Fake Wallet Extensions Are Stealing Your Keys — Even With 4.9 Ratings
주요 결과
• Over 40 fake wallet extensions have been found on the Firefox add-on store.
• These extensions steal users' private keys and seed phrases while appearing legitimate.
• Users should only download extensions from official sources and avoid entering sensitive information online.
Almost no one questions a browser extension with a 4.9 rating — especially when its name and icon look exactly like the official version. But in recent months, these “official-looking” extensions have quietly been stealing users’ private keys.
Security firm Koi disclosed a months-long malicious extension campaign targeting those who believe that installing an extension means they’re safe. This time, attackers didn’t fake websites — they disguised themselves as the very wallet tools you trust most.

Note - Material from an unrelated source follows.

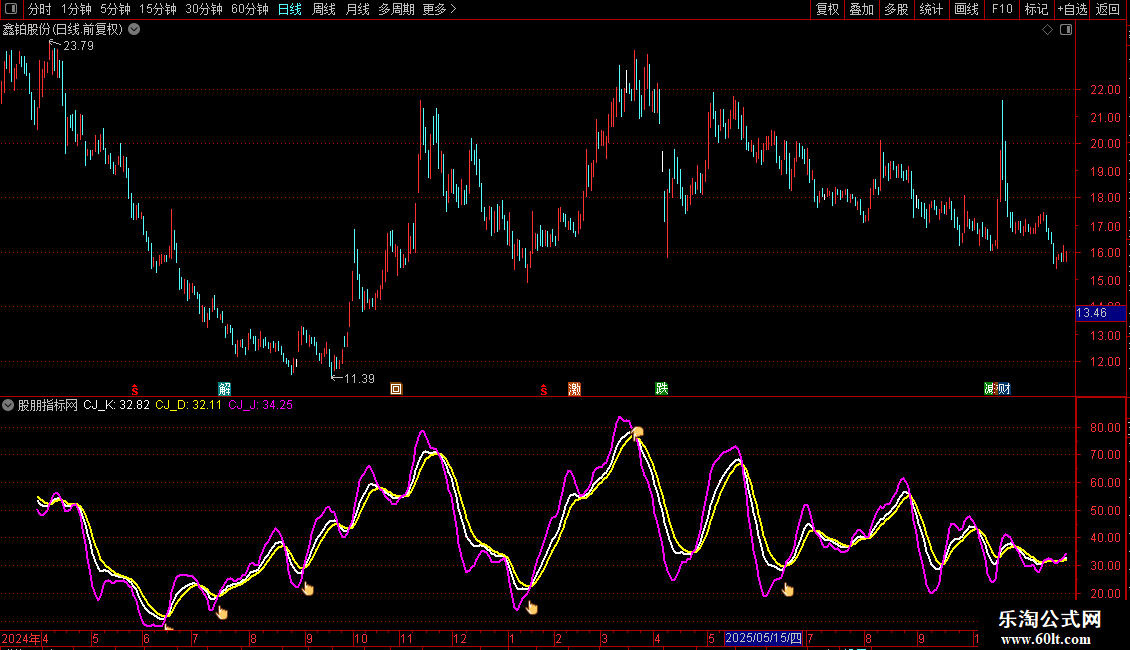Click the 13.46 price label on the axis
This screenshot has height=650, width=1130.
1097,313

Over 40 Fake Wallet Extensions, Some Still Online
According to the report, more than 40 fake wallet extensions have been uploaded to the Firefox add-on store, some of which are still available. These plugins mimic popular wallets like MetaMask, Coinbase, and Phantom, with identical icons, names, and even fake 5-star reviews.
Once installed, they silently intercept users’ seed phrases and private keys when visiting wallet websites, sending the data to attacker-controlled servers while also recording IP addresses for tracking.
Since many of these extensions are built using the official open-source codebase with only minor malicious changes, they appear to function normally — making the risk hard to detect.
This campaign has been active since at least April 2025, and is still ongoing. Attackers are systematically exploiting extension ecosystems and user trust, turning browser plugins into high-privilege, stealthy phishing tools.
And in a world where crypto wallets increasingly rely on browsers for connectivity and signing, this threat is dangerously underestimated.
How to Protect Yourself
This incident reminds us that extension ratings and appearances are no longer reliable signs of trust. A safer approach is:
- Always download extensions from official wallet websites — never from search results or third-party links;
- Avoid entering seed phrases or private keys in online environments like browser extensions;
- Regularly check and remove unused or suspicious extensions;
- Perform critical operations using offline mobile or hardware wallet devices, to avoid exposing private keys to high-risk environments.
Your Tools Are Part of the Attack Surface
This may only be one corner of a much larger attack landscape. As extension permissions grow and user awareness lags, we must re-examine the cost of default trust.
In Web3, your tools are part of the attack surface — not neutral intermediaries.
Stay cautious. Don’t let a “trusted” extension become the backdoor to your assets.